Pick out and copy each line of the listing that contains the string "pixels". Case counts.

→ SOURCE MATERIAL:
^^^^
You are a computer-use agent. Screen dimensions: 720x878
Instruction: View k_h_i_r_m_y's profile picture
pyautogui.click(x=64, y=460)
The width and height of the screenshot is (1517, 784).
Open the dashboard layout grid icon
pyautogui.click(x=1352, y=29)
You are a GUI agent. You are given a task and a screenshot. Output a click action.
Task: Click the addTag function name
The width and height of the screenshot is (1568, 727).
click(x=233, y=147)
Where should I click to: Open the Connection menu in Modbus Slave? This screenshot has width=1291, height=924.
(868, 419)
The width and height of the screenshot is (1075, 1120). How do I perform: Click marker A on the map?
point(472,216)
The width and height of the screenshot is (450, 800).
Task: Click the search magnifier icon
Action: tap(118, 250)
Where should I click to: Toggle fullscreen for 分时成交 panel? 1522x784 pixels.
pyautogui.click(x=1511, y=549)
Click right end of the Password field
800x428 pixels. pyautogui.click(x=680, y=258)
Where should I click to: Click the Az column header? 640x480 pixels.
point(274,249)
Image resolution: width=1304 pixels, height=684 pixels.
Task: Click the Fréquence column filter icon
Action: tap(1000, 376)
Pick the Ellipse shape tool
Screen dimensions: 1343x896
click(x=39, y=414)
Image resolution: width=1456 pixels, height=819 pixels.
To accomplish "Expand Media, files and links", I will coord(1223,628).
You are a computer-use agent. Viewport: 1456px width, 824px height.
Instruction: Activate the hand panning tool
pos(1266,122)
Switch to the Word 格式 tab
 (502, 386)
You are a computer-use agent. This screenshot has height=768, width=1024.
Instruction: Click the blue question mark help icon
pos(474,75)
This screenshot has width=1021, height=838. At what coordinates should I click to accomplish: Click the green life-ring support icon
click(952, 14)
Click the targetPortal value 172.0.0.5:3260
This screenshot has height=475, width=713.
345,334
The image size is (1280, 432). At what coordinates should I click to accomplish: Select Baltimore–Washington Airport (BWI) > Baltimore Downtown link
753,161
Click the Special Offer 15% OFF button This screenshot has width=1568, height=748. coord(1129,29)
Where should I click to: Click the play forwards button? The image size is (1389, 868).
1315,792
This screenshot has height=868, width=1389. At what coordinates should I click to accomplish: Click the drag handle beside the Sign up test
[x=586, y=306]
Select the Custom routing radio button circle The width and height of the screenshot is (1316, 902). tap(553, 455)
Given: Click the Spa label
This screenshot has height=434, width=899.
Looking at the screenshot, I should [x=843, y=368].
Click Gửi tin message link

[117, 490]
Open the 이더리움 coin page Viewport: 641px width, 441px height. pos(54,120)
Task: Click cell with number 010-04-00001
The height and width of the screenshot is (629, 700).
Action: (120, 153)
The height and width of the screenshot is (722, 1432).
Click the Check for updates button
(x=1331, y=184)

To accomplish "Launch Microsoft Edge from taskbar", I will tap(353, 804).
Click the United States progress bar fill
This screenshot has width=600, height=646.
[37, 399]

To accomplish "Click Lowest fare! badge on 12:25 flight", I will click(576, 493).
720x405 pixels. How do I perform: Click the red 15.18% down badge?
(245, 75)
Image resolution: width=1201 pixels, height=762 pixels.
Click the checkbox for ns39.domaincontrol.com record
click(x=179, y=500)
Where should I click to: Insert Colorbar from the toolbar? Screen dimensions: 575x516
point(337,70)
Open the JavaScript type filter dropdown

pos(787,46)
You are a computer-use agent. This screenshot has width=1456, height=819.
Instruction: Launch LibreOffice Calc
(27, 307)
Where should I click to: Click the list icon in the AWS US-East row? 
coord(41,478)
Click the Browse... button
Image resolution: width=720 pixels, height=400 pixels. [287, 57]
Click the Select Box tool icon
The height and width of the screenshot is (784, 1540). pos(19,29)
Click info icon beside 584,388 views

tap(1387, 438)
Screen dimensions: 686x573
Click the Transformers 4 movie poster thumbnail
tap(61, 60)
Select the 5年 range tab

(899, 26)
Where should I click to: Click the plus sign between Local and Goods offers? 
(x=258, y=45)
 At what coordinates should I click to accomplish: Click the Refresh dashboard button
^^^^
→ COMPLETED EXERCISE:
Where should I click to: Toggle fullscreen for 分时成交 panel? 1522x784 pixels.
800x428 pixels. pyautogui.click(x=680, y=258)
Where should I click to: Click the Az column header? 640x480 pixels.
Image resolution: width=1304 pixels, height=684 pixels.
Image resolution: width=1456 pixels, height=819 pixels.
720x405 pixels. How do I perform: Click the red 15.18% down badge?
Image resolution: width=1201 pixels, height=762 pixels.
Image resolution: width=720 pixels, height=400 pixels. [287, 57]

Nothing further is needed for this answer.